"As meninas" na pele - Uma análise da obra de Lygia Fagundes Telles
Por: Gabriel Henrique Miletta • 3/12/2020 • Artigo • 860 Palavras (4 Páginas) • 759 Visualizações
NOME: GABRIEL HENRIQUE MILETTA RA 610046
AS MENINAS NA PELE
(RESENHA CRÍTICA SOBRE A OBRA “AS MENINAS” DE LYGIA FAGUNDES TELLES)
Se fossemos escolher uma só palavra que pudesse representar essa grandiosa obra de Lygia Fagundes Telles (o que dá um grande trabalho, pois sabemos que é muito raro encontrar uma só definição para esse terreno vasto que é a ficção) seria “sincronia”. Podemos pensar que toda a obra dessa autora está ligada por um fio. Melhor dizendo, conhece aquela lenda “Akai Ito” de origem chinesa sobre um fio vermelho invisível que une duas partes? Só que nesse caso trata-se de três: Ana Clara, Lia e Lorena. Podemos criar essa noção em cenas como o banho de Lorena, ao início da obra, quando a personagem nos remete, através de suas lembranças, à cena em que preparou um banho para a amiga Lia. E os dois universos, o presente e a memória, desembocam num só, como um rio desemboca em sua foz, e daí passamos a fazer parte de uma só realidade. Em episódios como esse ou outros, criamos essa idéia do fio imaginário que jamais se rompe, esse fio que passa do presente ao passado, do momento às memórias, esticado sem formar sequer um nó. O destino dessas três meninas está sempre interligado, bem como suas vidas, sendo cada vivência de sua maneira particular (é um fato afirmarmos que cada menina tem a sua peculiaridade, porém as três têm uma ligação tão importante e inexplicável que chega a nos causar espanto). Ana Clara, Lia e Lorena rompem um grande paradigma na literatura: o paradigma temporal. Nessa obra, vemos o passado, o presente e o futuro se desenvolvendo de forma tão perfeita e peculiar através dos relatos vividos por elas. Relatos esses tão minuciosos que podemos até, durante a leitura, criar vozes para cada personagem e ouvir essas histórias em nossas cabeças. Talvez sempre tivemos essa idéia tradicional de que o leitor é o grande protagonista desse processo da leitura. Na obra “As Meninas” tudo se inverte: Elas nos pegam pelas mãos, nos fazem sentar e a partir de então tudo é sobre elas. E conseguimos nos envolver tão fácil que podemos até mesmo responder suas indagações ou aconselhá-las nos momentos difíceis.

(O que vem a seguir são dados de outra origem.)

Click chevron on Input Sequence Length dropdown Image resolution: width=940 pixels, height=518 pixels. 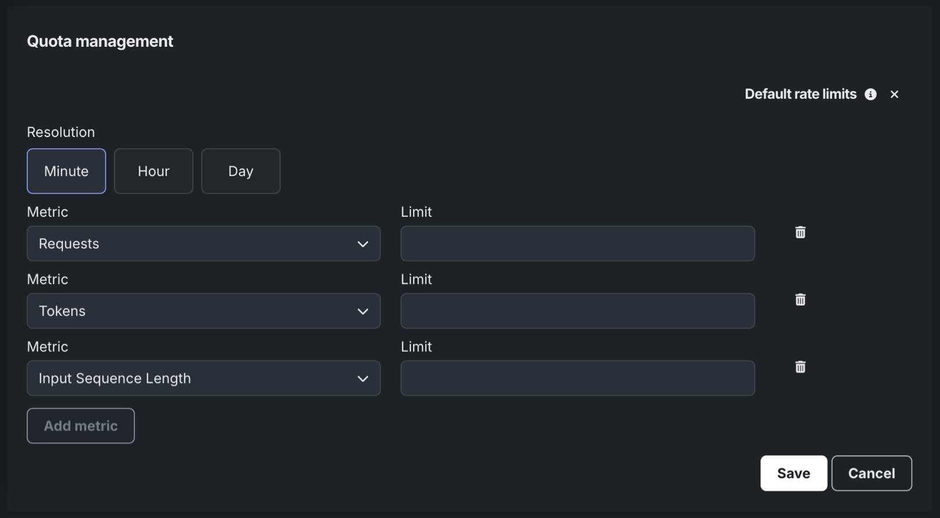click(363, 379)
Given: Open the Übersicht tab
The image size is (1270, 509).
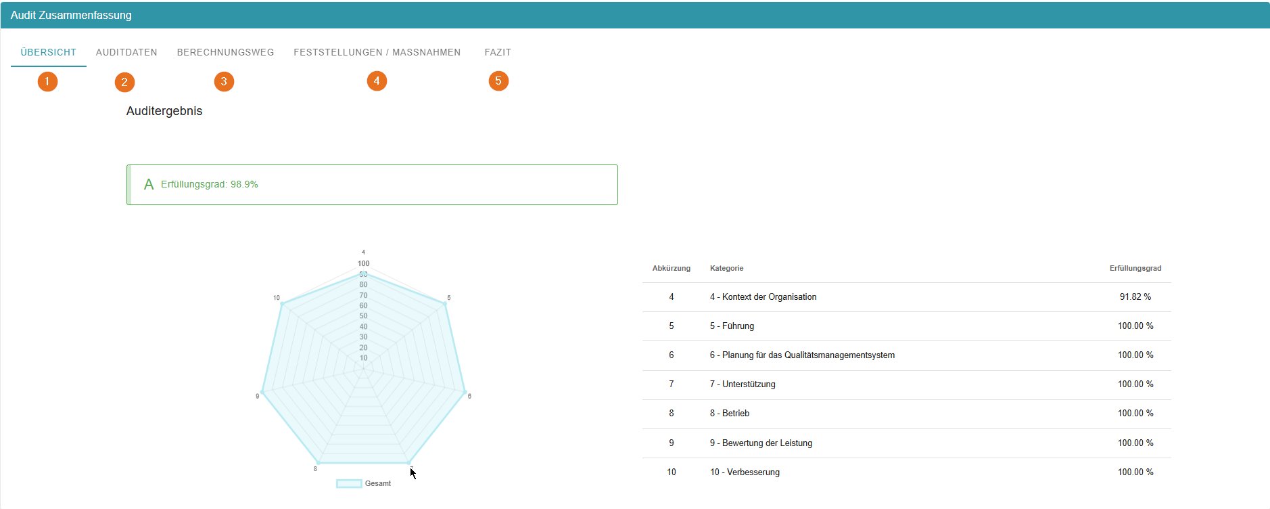Looking at the screenshot, I should point(49,52).
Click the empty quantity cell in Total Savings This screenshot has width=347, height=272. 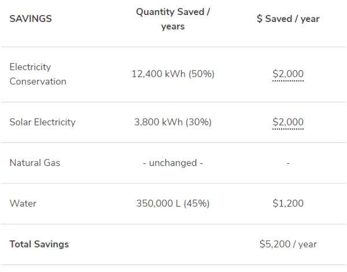click(x=173, y=244)
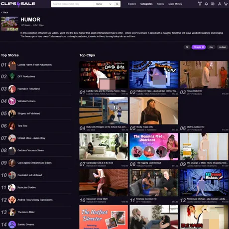Screen dimensions: 229x229
Task: Open the user account profile icon
Action: click(x=220, y=4)
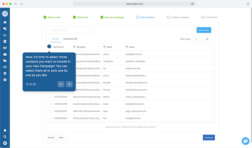Switch to the Recipients (20) tab
This screenshot has width=252, height=148.
[x=70, y=39]
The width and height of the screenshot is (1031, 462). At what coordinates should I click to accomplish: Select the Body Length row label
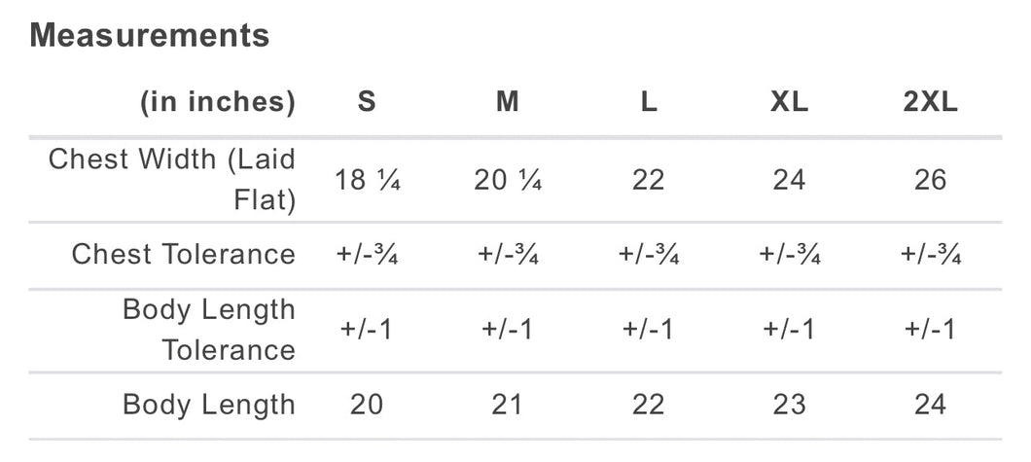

Cada menina é uma totalidade de representações, por isso essa obra flui de forma tão poderosa: Ana Clara nos traz um Brasil daquela época, ditatorial, uma Christiane F. que usa a máscara da contra cultura; Lia é a revolução e a resistência, a desconstrução do conceito “menina ou mulher” na sociedade patriarcal; Lorena nos aproxima da sociedade oligárquica, da alienação e dos ideais cristãos que eram fortes na família tradicional brasileira. É com isso que respiramos fundos e soltamos um balbucio qualquer de espanto: Quem conseguiria criar três meninas tão diferentes uma da outra e que podem se tornar uma só forma de expressividade crítica? A resposta é simples: Lygia Fagundes Telles.
A princípio, podemos pensar que se trata de uma leitura extremamente complexa e de difícil compreensão, por conta do fluxo de consciência que se dá de maneira feroz e indomável por toda a narrativa (aliás, encontramos aí mais dois adjetivos que poderiam representar “As Meninas”). Porém nos deparamos com uma peripécia narrativa que envolve toda a obra: Em grande parte da história temos a narração autodiegética, onde as três meninas nos contam (através de um aflorado fluxo de consciência) suas dores e seus amores, sejam eles já vividos, os que vivem ou os que anseiam/temem em viver: Podemos dizer que conseguimos entrar na cabeça de Ana Clara, Lia e Lorena e nos aconchegarmos num emaranhado de sentimentos e pensamentos. A narração heterodiegética aparece somente em momentos de transição, ou seja, é como se nesse processo de transição houvesse uma quebra e saímos de suas interioridades como alguém que desperta de um sono profundo e passamos a ver a história de cima, sem muito tempo de nos adaptar à exterioridade, pois logo em seguida já nos encontramos novamente naquele já citado emaranhado de sentimentos e pensamentos (seja da mesma personagem que estávamos anteriormente ou de outra).